**RECORDED DATA**

--- --- ---

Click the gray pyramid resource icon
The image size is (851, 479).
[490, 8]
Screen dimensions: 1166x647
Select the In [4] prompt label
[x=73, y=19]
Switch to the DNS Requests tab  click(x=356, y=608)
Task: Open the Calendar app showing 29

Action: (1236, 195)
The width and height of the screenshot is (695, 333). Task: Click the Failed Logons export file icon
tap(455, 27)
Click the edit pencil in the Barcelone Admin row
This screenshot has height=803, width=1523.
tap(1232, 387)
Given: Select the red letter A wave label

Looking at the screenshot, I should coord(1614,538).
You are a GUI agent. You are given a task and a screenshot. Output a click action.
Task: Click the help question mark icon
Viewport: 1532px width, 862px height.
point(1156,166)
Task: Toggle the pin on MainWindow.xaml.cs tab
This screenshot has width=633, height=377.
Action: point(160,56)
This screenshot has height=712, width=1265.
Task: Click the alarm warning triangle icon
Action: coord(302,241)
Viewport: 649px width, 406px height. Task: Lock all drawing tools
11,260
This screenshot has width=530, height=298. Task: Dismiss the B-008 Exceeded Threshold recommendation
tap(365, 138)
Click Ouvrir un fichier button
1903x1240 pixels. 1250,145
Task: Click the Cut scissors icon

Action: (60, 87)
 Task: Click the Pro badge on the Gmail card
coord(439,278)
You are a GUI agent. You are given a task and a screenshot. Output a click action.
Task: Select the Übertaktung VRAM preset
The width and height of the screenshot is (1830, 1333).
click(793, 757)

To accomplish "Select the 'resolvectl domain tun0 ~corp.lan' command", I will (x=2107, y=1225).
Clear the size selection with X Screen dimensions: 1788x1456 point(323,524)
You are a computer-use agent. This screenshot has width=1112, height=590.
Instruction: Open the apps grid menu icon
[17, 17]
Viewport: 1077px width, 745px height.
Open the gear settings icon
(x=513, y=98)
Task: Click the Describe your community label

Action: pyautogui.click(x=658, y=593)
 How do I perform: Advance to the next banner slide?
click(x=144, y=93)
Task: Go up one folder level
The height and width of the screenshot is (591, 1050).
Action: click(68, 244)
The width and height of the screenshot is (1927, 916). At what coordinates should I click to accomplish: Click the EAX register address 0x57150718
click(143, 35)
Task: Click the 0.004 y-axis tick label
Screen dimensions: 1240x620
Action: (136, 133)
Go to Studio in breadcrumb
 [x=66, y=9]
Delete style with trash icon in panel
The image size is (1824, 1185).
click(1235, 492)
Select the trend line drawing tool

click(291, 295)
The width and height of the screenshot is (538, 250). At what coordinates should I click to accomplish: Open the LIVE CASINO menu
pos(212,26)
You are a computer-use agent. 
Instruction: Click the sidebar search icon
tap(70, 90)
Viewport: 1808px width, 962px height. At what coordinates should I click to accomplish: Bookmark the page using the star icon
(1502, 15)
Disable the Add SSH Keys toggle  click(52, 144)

--- --- ---

**ACTION ITEM**
Please transcribe all of the data above exactly.

**EXERCISE SOLUTION**
Click the gray pyramid resource icon
The image size is (851, 479).
[490, 8]
Screen dimensions: 1166x647
Select the In [4] prompt label
[x=73, y=19]
Switch to the DNS Requests tab  click(x=356, y=608)
Task: Open the Calendar app showing 29

Action: (1236, 195)
The width and height of the screenshot is (695, 333). Task: Click the Failed Logons export file icon
tap(455, 27)
Click the edit pencil in the Barcelone Admin row
This screenshot has height=803, width=1523.
tap(1232, 387)
Given: Select the red letter A wave label

Looking at the screenshot, I should coord(1614,538).
You are a GUI agent. You are given a task and a screenshot. Output a click action.
Task: Click the help question mark icon
Viewport: 1532px width, 862px height.
point(1156,166)
Task: Toggle the pin on MainWindow.xaml.cs tab
This screenshot has width=633, height=377.
Action: point(160,56)
This screenshot has height=712, width=1265.
Task: Click the alarm warning triangle icon
Action: coord(302,241)
Viewport: 649px width, 406px height. Task: Lock all drawing tools
11,260
This screenshot has width=530, height=298. Task: Dismiss the B-008 Exceeded Threshold recommendation
tap(365, 138)
Click Ouvrir un fichier button
1903x1240 pixels. 1250,145
Task: Click the Cut scissors icon

Action: (60, 87)
 Task: Click the Pro badge on the Gmail card
coord(439,278)
You are a GUI agent. You are given a task and a screenshot. Output a click action.
Task: Select the Übertaktung VRAM preset
The width and height of the screenshot is (1830, 1333).
click(793, 757)

To accomplish "Select the 'resolvectl domain tun0 ~corp.lan' command", I will (x=2107, y=1225).
Clear the size selection with X Screen dimensions: 1788x1456 point(323,524)
You are a computer-use agent. This screenshot has width=1112, height=590.
Instruction: Open the apps grid menu icon
[17, 17]
Viewport: 1077px width, 745px height.
Open the gear settings icon
(x=513, y=98)
Task: Click the Describe your community label

Action: pyautogui.click(x=658, y=593)
 How do I perform: Advance to the next banner slide?
click(x=144, y=93)
Task: Go up one folder level
The height and width of the screenshot is (591, 1050).
Action: click(68, 244)
The width and height of the screenshot is (1927, 916). At what coordinates should I click to accomplish: Click the EAX register address 0x57150718
click(143, 35)
Task: Click the 0.004 y-axis tick label
Screen dimensions: 1240x620
Action: (136, 133)
Go to Studio in breadcrumb
 [x=66, y=9]
Delete style with trash icon in panel
The image size is (1824, 1185).
click(1235, 492)
Select the trend line drawing tool

click(291, 295)
The width and height of the screenshot is (538, 250). At what coordinates should I click to accomplish: Open the LIVE CASINO menu
pos(212,26)
You are a computer-use agent. 
Instruction: Click the sidebar search icon
tap(70, 90)
Viewport: 1808px width, 962px height. At what coordinates should I click to accomplish: Bookmark the page using the star icon
(1502, 15)
Disable the Add SSH Keys toggle  click(52, 144)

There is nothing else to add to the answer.